Biography
I am a sixth-year Ph.D. student at the Department of Computer Science at Boston University, currently advised by Prof. Steven Homer. In general, I am interested in Computational Complexity Theory and Algorithm Design. My research focuses on Circuit Complexity and Meta-Complexity. In particular, I study the mysterious Minimum Circuit Size Problem (MCSP) and focus on proving some barriers on proving its hardness as well as its connections with other topics in Theoretical Computer Science.
During the time when I am not occupied with my main research, I tend to participate in Kaggle's and Coursera's challenges on different types of problems such as regression, text classifying, etc. to self-study and enhance my basic knowledge in Machine Learning and Data Science. Visit my Github (link above) for the full collection of side projects I have done. Some are listed below.
In May 2020, I received a B.A. with Summa Cum Laude and High Honors in Computer Science from Clark University where I was advised by
Prof. Frederick Green. I did some research on Human-Computer Interaction (HCI) during
my undergraduate study under the guidance of Prof. John Magee.
Teaching Experience
- Teaching Fellow
- CS630 - Graduates Algorithms (Fall 2021)
- CS332 - Theory of Computation (Spring 2023, Fall 2023, 2024)
- CS237 - Probability in Computing (Summer 2024)
- CS235 - Algebraic Algorithms (Spring 2021, Fall 2025)

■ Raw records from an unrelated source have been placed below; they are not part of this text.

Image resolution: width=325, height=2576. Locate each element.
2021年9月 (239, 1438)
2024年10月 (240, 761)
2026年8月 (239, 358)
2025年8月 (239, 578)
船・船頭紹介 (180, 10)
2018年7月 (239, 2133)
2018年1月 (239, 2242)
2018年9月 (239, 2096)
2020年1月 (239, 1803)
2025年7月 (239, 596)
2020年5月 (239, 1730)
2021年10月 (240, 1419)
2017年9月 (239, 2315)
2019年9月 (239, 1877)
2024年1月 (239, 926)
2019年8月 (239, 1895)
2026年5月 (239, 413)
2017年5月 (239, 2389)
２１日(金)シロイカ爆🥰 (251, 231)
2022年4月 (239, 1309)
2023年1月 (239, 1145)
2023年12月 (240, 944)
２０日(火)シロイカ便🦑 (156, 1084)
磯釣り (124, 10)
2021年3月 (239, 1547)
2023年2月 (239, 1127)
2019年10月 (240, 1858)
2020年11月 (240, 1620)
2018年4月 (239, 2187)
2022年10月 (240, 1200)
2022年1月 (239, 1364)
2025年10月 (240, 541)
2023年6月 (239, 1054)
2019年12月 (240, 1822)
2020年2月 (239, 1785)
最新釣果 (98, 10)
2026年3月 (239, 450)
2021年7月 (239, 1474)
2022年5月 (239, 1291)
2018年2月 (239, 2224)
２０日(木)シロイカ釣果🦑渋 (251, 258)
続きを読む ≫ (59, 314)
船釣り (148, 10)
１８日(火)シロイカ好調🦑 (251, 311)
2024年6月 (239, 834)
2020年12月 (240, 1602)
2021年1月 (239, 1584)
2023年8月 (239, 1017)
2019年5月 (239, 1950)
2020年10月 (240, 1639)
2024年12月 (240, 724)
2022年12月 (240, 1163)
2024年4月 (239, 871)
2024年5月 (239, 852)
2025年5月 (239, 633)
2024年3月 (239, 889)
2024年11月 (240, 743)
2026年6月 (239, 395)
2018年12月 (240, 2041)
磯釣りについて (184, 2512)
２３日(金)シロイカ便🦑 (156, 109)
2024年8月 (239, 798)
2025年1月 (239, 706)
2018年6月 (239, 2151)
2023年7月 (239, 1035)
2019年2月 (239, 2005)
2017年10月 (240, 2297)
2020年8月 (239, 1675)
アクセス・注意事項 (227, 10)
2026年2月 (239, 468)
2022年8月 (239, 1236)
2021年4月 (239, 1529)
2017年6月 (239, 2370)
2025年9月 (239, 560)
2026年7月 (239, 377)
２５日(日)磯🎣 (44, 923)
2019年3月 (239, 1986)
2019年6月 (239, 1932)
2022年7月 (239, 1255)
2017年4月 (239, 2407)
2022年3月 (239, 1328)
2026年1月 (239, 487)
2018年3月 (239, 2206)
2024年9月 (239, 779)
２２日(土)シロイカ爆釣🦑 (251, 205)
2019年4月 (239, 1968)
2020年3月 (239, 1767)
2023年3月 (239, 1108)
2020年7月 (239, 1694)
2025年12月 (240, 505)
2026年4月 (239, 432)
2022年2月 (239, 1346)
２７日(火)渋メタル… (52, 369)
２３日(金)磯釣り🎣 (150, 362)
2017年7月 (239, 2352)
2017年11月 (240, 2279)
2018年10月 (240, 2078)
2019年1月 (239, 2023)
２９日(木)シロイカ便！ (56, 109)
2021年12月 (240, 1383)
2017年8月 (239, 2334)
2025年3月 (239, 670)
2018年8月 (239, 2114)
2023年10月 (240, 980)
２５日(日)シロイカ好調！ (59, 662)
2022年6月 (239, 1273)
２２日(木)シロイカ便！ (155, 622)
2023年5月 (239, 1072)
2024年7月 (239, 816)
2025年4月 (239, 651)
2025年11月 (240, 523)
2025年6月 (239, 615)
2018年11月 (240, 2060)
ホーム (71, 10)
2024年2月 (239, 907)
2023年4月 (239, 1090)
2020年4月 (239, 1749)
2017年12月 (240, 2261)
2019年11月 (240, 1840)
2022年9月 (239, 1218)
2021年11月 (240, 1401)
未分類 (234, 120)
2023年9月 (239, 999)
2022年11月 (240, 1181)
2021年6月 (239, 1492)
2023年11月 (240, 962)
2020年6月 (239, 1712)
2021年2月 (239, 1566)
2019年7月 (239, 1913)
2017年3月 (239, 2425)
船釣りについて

- CS132 - Geometric Algorithms (Summer 2022)
- CS131 - Combinatoric Structures (Summer 2022, 2023)
- Grader
- CS535 - Complexity Theory (Fall 2023)
Research Projects
- Algorithm Design
- Simple Circuit Extensions For XOR in PTIME. 2024
- Joint work with Marco Carmosino and Tim Jackman.
- Description: we say an extension g of a total Boolean function f with m extra
variables is simple, if we can take an optimal Boolean circuit C computing f
and add m extra variables and logic gates to C in some way to construct an optimal circuit
computing g. For this work, we consider the DeMorgan Basis (which allows AND, OR, and NOT gates only),
and NOT-gates can be used for free.
When f = XOR, the exclusive-OR function, then the decision problem of finding a
simple extension for XOR is conjectured to be intractable which implies
that this decision problem is a plausible candidate for proving NP-hardness of MCSP.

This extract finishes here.